Il libro di Suzanne Collins, dal quale è tratto il film, adegua le caratteristiche del romanzo adolescenziale ai timori del mondo di oggi e ai suoi fantasmi cultural-mediatici. E allora ecco che lo strumento terribile in mano al regime autoritario diventa il reality show, con la tv che getta la maschera e assume apertamente il proprio ruolo naturale di cane da guardia del regime. Il panem et circenses torna a essere violento e crudele, come ai tempi dei gladiatori e dei leoni, con in più il (dis)valore aggiunto del tubo catodico.

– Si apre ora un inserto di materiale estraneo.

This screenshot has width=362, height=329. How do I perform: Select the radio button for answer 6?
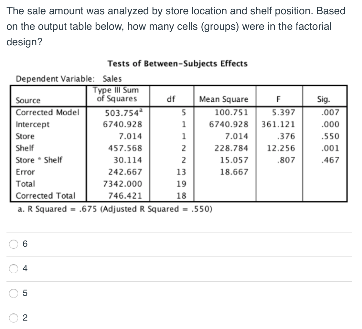14,244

Considerare The Hunger Games come l’ennesimo trucchetto di celluloide per appassionare milioni di ragazzini sarebbe un grave errore. Si può ammiccare alle nuove generazioni anche veicolando un messaggio solido e strutturato. E se così fosse, si tratterebbe di un bel salto in avanti rispetto alle saghe brufolose degli ultimi anni.